When Steadiness Becomes StubborNness

Remember when I wrote about steadiness winning over agility? Here's what steady doesn't look like: white-knuckling through change. 

There's a pattern that emerges when leaders face unexpected transitions. Maybe it's a merger that shifts their influence. A new leader who brings their own people. Shifts in strategy that sideline their expertise. No matter the catalyst, the response is often the same: denial wrapped in nobility.

They bottle that frustration, and that frustration finds other ways to creep out. Battles with peer departments that used to be partnerships, hours spent building cases about why decisions are wrong instead of making them work, sharp comments in meetings that used to be collaborative, a sudden obsession with minutiae they haven't cared about in years, the list goes on.

Whether leaders show frustration directly or think they're maintaining composure while creating sideways chaos, the impact is the same. Departments become less collaborative, resources get harder to secure, and the team's work gets caught in a crossfire they don't understand. The folks impacted are not witnessing leadership strength. They're witnessing a trust-eroding performance with every forced interaction. 

Denial Wrapped in Nobility

Somewhere along the way, we convinced leaders that acknowledging difficulty equals weakness. That saying "this transition is hard for me" means they're not executive material (especially if that executive is a woman…but that’s a post for another day :)

Instead, they do a dance, mistaking rigidity for the steadiness their teams need.
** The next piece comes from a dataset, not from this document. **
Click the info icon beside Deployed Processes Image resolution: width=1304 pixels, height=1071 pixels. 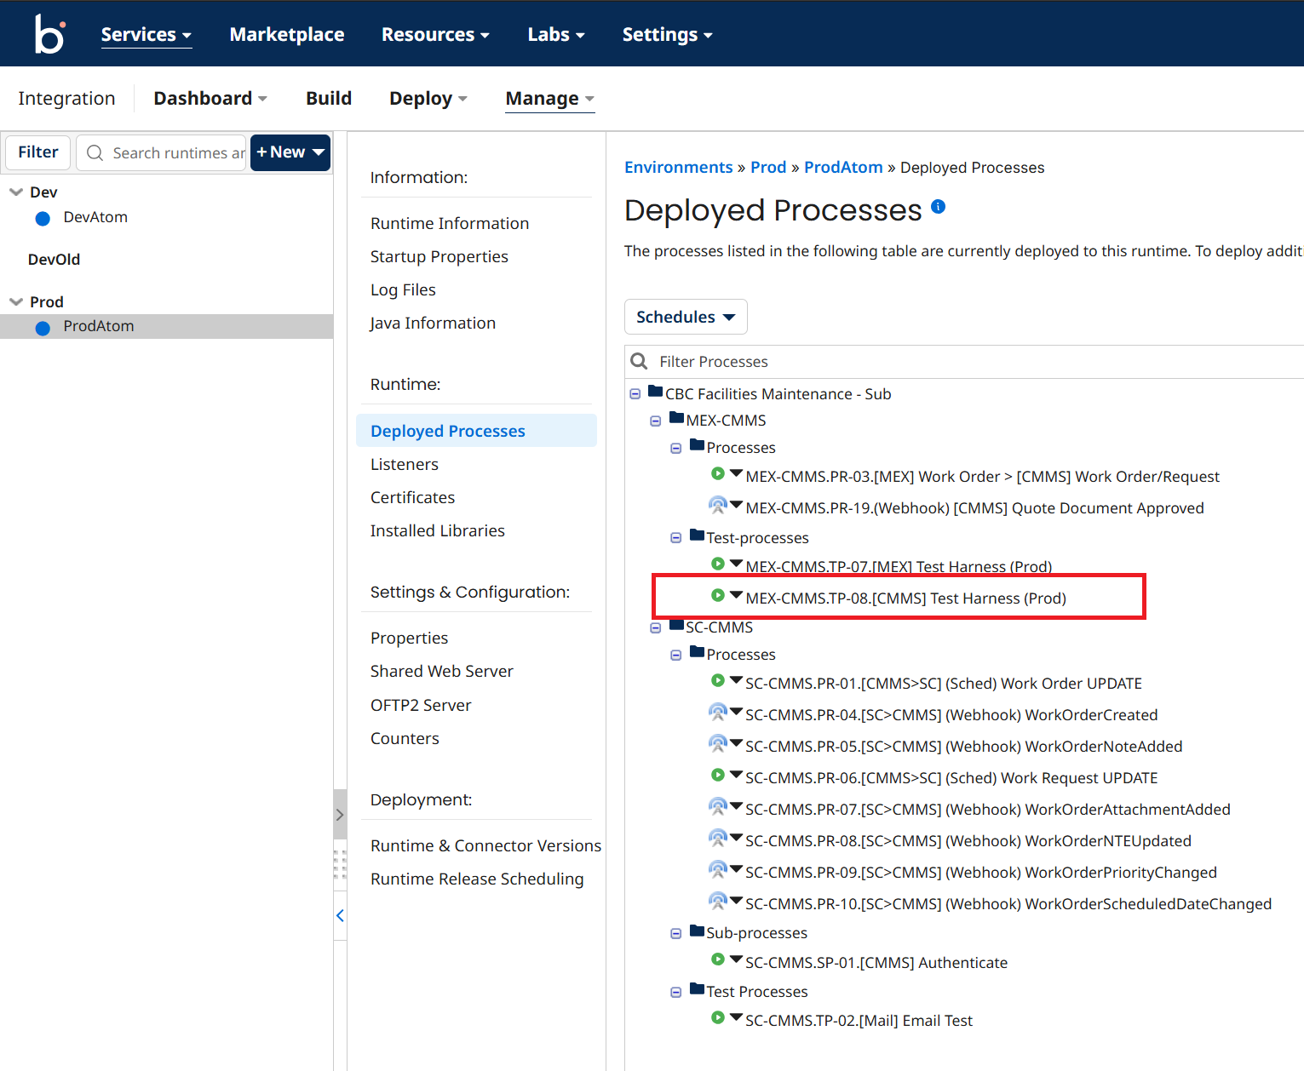tap(938, 206)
The irony is, the energy spent maintaining this façade could've been used to navigate the change.

What Real Strength Looks Like

The strongest leaders I know can use this phrase, or a variation thereof: "I'm struggling with this transition and I'm getting help to work through it."

Not to everyone. Not in an all-hands. But to a trusted advisor, an external coach, their own leader, or even a member of their team, when appropriate.

When leaders can’t use that phrase, frustration becomes everyone's problem. And that "protection" they thought they were providing becomes the very thing that destabilizes everyone. 

The steady hand becomes the clenched fist.


For Organizations Watching This Play Out

When a leader is struggling with a transition, pretending it's not happening doesn't make it go away. Create the space for honest conversation and normalize transition support. Make it easier for leaders to raise their hand than to white-knuckle through.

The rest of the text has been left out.